Cancer, long thought of as a disease of richer, industrialised and high-income nations, is now the second leading cause of death in many lower income countries. More than 50% of the world’s cancer burden, in terms of both numbers of cases and deaths, occurs in developing countries and is rising.

By 2020 it is estimated that 70% of all cancer cases will be in these lower income countries—and approximately one-fifth of these will be in India, with its (still increasing) population of over a billion.

The incidence of cancer in India is approximately 60% lower than North America but mortality from cancer is considerably higher in India because of late presentation and lack of treatment. Currently, cancer is the second leading cause of death in India after cardiovascular disease.

India is experiencing rapid demographic, socioeconomic and risk factor changes, particularly in urban areas, leading to an alarming rise in the incidence of chronic diseases such as diabetes, hypertension, heart disease and cancer.
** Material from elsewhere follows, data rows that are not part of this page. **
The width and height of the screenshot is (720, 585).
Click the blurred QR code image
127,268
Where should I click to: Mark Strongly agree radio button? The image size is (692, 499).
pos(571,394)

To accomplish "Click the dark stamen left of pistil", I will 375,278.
As the epidemiological transformation gathers pace, the incidence of cancer is expected to double in the next 10 years to 2 million cases a year.
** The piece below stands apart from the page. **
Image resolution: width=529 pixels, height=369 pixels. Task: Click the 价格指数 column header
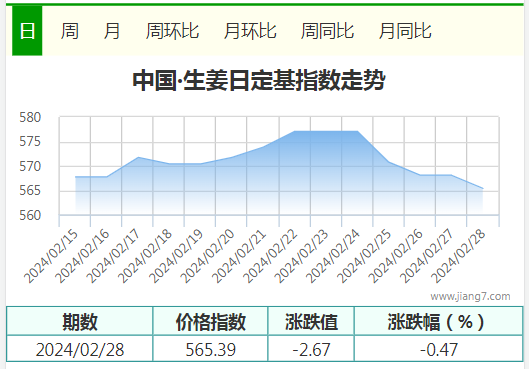coord(211,321)
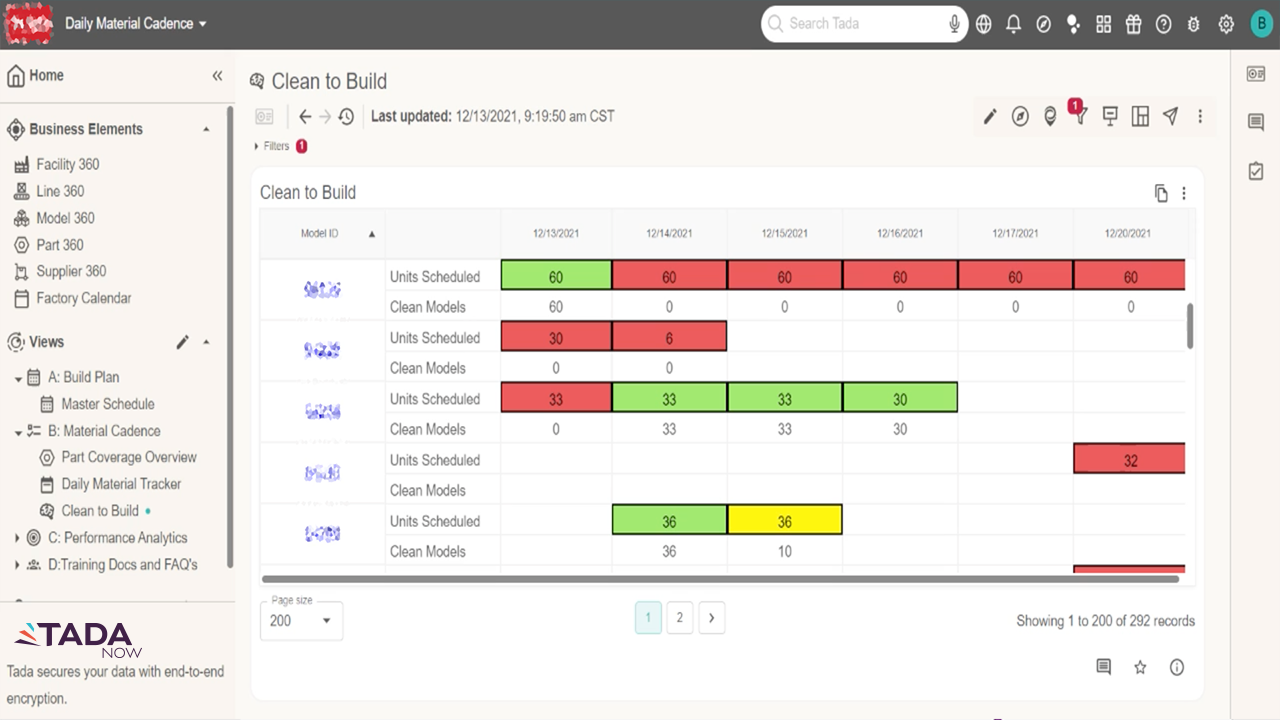Open the gift icon in the top bar
1280x720 pixels.
[1133, 23]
Changes are also occurring in the relative incidence of different cancers with stomach cancer in men and cervical cancer in women decreasing (traditionally cancers of low-income countries) and some tobacco-related cancers and breast and endometrial cancers in women and prostate cancer in men increasing (traditionally more common cancers in high-income countries).

As the mortality and morbidity from cancer increases in India, there is an urgent need for clinical research into their treatment and prevention. Suitable training opportunities for principal investigators, junior doctors and research nurses have also been lacking.

This rising tide of disease must be met by the combined efforts of the world’s most advanced medical researchers. This cooperative vision is the driving force behind the INDOX Cancer Research Network.

INDOX is currently conducting a full range of trials in all common cancers, but particularly those which are more prevalent in India, such as cancers of the head and neck, cervical, gastric, gall bladder and oesophageal cancer, as well as breast and colorectal cancer.